In the beginning what I really wanted was to know why. And after knowing why, I wanted to know how to live in spite of my knowledge. ‘Why?’ seemed like a big question – I was afraid of what the answer might really be. And once I was armed with my answer, what I be happier? Or would it cause even more misery?
I found the beginning of my answer in C.S. Lewis’ novel, “‘Til We Have Faces” And the discovery has been a huge comfort:
“When the time comes to you at which you will be forced at last to utter the speech which has lain at the center of your soul for years, you’ll not talk about joy of words. I saw well why the gods do not speak to us openly, nor let us answer. Till that word can be dug out of us, why should they hear the babble that we think we mean? How can they meet us face to face until we have faces?’

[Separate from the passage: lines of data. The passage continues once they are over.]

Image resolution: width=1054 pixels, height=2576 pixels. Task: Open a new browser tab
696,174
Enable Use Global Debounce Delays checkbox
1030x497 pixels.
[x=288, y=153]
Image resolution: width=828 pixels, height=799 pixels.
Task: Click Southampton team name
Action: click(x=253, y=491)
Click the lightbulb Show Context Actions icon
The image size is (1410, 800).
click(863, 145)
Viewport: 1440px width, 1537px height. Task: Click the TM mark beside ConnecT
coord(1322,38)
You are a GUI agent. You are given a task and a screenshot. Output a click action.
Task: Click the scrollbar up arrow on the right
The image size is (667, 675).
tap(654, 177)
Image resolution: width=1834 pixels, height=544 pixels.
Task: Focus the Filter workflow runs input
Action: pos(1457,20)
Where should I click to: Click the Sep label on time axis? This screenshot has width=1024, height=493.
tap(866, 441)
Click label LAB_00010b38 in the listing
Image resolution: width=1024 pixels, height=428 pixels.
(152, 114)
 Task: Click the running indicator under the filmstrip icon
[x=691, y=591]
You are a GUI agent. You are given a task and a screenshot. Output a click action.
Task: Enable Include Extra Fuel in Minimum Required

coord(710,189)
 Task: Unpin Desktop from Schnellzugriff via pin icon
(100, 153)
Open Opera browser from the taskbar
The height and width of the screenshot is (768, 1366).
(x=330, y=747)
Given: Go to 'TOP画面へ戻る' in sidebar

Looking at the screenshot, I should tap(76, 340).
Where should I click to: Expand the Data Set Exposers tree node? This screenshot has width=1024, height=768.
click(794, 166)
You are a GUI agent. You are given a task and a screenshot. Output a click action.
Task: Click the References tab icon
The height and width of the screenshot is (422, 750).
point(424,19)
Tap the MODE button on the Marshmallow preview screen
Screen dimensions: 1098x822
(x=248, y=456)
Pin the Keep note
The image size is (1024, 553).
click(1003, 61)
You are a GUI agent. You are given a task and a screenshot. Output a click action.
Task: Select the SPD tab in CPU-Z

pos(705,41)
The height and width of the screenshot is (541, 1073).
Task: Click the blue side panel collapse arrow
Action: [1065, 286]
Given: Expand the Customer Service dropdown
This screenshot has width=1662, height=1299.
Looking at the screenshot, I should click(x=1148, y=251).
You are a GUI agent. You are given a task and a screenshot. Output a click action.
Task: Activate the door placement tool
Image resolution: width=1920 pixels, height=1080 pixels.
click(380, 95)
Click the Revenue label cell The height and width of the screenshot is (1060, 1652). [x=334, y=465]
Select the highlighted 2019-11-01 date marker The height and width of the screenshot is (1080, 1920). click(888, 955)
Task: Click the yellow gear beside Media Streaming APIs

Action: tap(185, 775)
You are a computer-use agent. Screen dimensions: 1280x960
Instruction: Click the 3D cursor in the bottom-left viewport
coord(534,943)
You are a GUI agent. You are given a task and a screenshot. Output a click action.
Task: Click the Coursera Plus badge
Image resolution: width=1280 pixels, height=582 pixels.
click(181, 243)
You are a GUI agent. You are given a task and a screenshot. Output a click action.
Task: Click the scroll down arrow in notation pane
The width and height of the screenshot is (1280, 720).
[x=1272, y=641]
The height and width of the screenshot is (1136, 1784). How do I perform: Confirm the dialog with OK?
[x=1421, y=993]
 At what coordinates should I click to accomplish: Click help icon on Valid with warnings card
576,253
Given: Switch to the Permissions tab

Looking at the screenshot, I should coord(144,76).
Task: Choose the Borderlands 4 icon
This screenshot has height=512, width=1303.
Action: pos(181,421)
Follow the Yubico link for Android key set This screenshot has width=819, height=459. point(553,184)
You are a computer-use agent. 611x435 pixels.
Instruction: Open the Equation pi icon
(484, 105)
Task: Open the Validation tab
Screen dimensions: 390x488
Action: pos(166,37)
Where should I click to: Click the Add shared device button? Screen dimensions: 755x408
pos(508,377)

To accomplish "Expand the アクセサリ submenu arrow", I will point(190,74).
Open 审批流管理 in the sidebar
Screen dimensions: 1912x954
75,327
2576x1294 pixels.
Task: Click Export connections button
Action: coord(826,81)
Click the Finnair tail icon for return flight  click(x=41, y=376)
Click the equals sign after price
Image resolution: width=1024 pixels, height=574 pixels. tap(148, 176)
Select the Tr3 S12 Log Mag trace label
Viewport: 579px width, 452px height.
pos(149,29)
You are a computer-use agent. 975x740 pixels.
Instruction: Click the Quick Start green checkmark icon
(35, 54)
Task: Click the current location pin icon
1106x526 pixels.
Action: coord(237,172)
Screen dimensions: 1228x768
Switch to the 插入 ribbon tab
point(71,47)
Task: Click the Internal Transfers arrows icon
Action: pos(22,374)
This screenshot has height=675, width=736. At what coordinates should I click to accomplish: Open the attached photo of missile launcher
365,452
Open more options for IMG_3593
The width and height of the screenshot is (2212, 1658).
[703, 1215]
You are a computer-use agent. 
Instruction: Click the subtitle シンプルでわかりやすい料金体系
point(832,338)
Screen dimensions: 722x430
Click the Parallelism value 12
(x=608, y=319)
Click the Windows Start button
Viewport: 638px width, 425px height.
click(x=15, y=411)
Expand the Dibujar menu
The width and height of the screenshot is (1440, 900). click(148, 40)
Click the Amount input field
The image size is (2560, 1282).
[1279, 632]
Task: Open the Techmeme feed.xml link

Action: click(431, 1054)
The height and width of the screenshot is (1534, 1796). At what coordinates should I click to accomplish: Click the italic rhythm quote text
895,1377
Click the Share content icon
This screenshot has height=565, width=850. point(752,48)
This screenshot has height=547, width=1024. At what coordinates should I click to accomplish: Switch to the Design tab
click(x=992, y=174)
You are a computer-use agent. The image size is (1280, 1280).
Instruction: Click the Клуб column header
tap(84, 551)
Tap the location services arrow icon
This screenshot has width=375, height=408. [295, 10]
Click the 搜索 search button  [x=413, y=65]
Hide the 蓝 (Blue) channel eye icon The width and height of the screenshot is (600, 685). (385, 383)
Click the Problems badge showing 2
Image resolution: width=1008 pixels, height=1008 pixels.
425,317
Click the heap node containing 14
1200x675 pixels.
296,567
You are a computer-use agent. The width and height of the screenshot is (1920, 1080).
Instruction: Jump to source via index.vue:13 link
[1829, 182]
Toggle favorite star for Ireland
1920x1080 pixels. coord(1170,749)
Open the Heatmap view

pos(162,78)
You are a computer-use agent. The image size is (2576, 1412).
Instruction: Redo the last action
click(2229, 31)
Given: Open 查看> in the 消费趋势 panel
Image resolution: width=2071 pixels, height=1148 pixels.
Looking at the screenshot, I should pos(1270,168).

I learned that my entire life, I was asking the wrong question. I was trying to make sense of my life, with sin being the inflection of my sentence. Trying to explain, and find comfort in an understanding of ‘wrong’ simply produces more wrong. And lonliness. And nothing. I laid down my question of ‘Why?’ and I started asking the question of ‘Who?”
Jesus gave me freedom to lay down my search – and He gave me what I ultimately wanted. Beauty for Ashes. Rather than becoming a path of understanding and enlightenment, healing was only a simple exchange. My burden for His love. I gave Him ‘Why?’ and He gave me ‘Yes.’